My hon. Friend the Member for Renfrew, West and Inverclyde described the Minister as a "gentleman" and other hon. Friends have said that he is a nice man. My hon. Friend may not be aware that when the Minister was at Oxford university he obtained a boxing blue.

Lord James Douglas-Hamilton : Half a blue.

Mr. Maxton : Oh. I remember one of my hon. Friends saying that the Minister was unlike Cassius Clay--he floats like a bee and stings like a butterfly. That is certainly true when it comes to fighting for housing for the Scottish people.

However nice a man the Minister may be, or however nice my hon. Friends may think he is--he may be a good husband, he may be nice to his children, he may even have pets and look after them well--if he is prepared to take office under this Government, he is a Thatcherite and a cutter and he is as responsible for the poverty as his hon. Friend the Under-Secretary of State for Scotland, the hon. Member for Stirling (Mr. Forsyth) who is sitting next to him.

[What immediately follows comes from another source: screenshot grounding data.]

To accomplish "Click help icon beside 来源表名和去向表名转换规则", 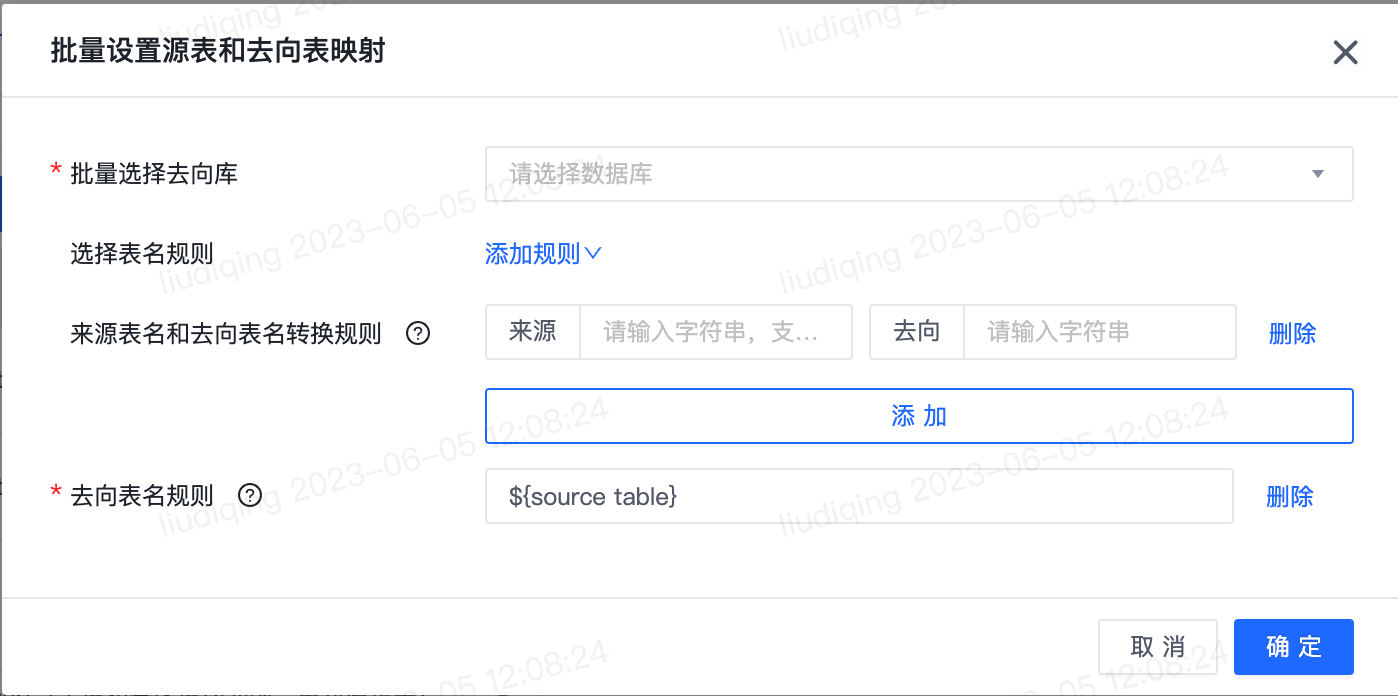I will coord(418,333).
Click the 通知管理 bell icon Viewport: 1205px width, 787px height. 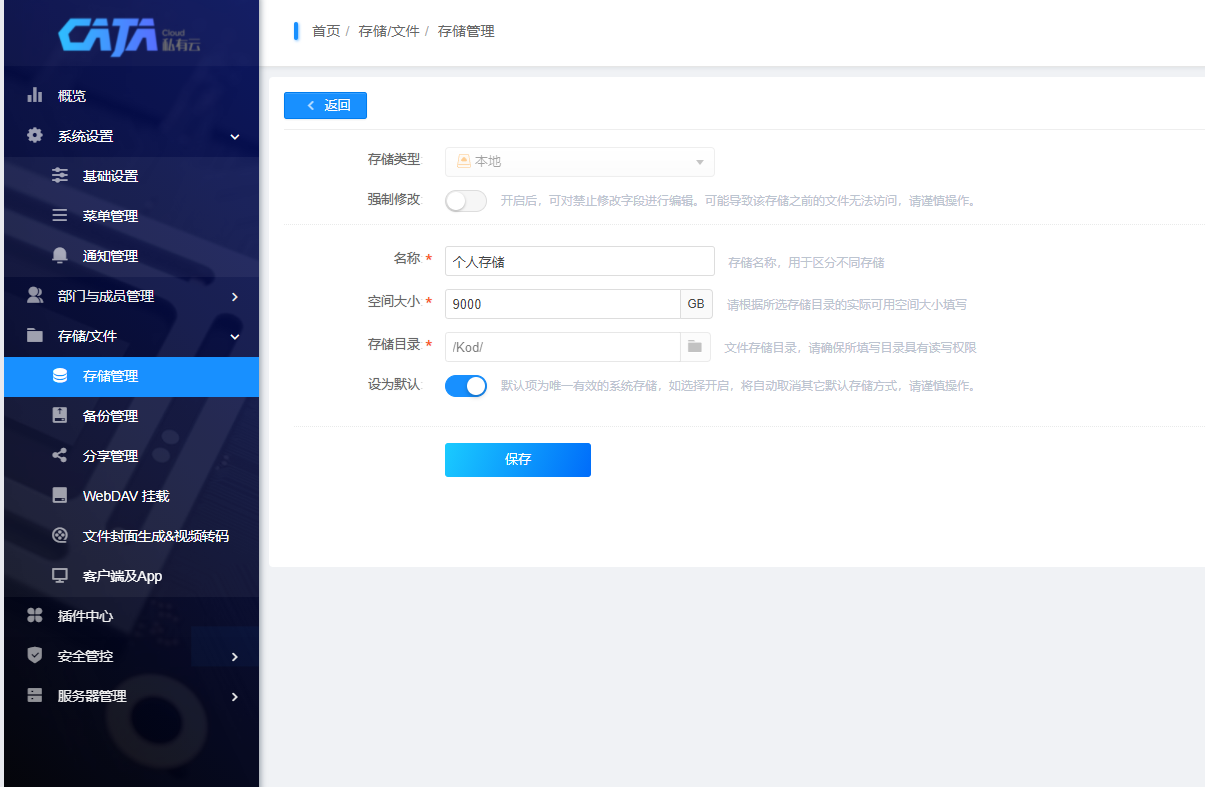tap(60, 256)
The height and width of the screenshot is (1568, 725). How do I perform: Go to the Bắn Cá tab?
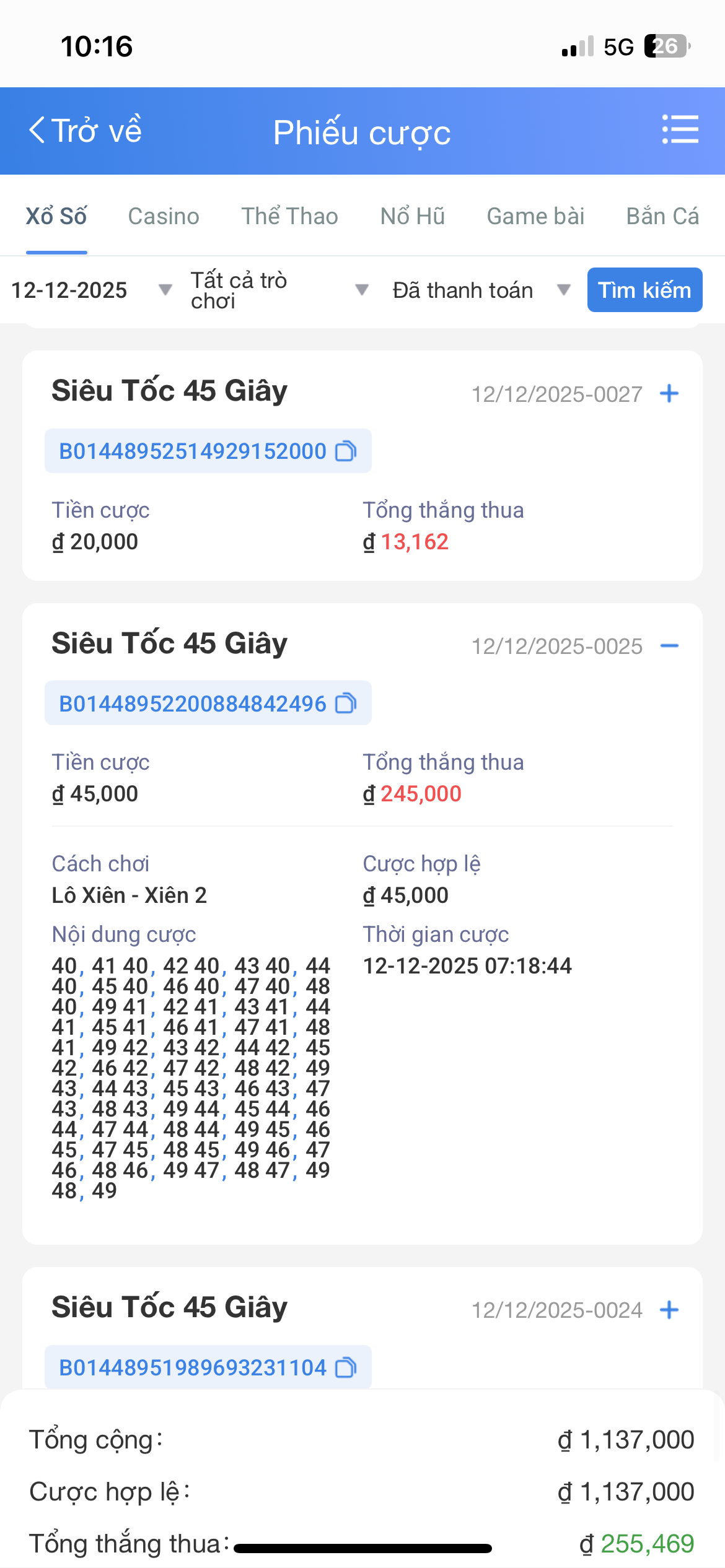[662, 216]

The Minister is not a nice man. If he were a nice man he would follow the right hon. Member for Kincardine and Deeside (Mr. Buchanan-Smith) and refuse to take office under this Government. The only good thing that can be said about the Minister is that the only alternative would have been for the Government to appoint the hon. Member for Tayside, North as the Minister responsible for housing in Scotland. If it were not for the Minister, the hon. Member for Tayside, North would be a Minister, although he always said that he would turn down such an offer.

My hon. Friends have described the misery in considerable detail and have set out the facts and figures on housing in Scotland. But what are the Government doing about housing in Scotland? Why are they doing it? At one time I was generous. I used to think that it was down to blind ideological bigotry or to political expediency. Either they hated the fact that there were council house tenants, or they thought that if they kept raising the rents and cutting the services provided for council house tenants, eventually the council house tenants would turn on the Labour party, blame Labour local authorities and vote Conservative. That has been proved wrong and we know that it will not happen. Time after time, despite the pressures put on them, council house tenants have voted Labour and refused to vote for the Government. As a result, few Scottish Conservative Members have survived.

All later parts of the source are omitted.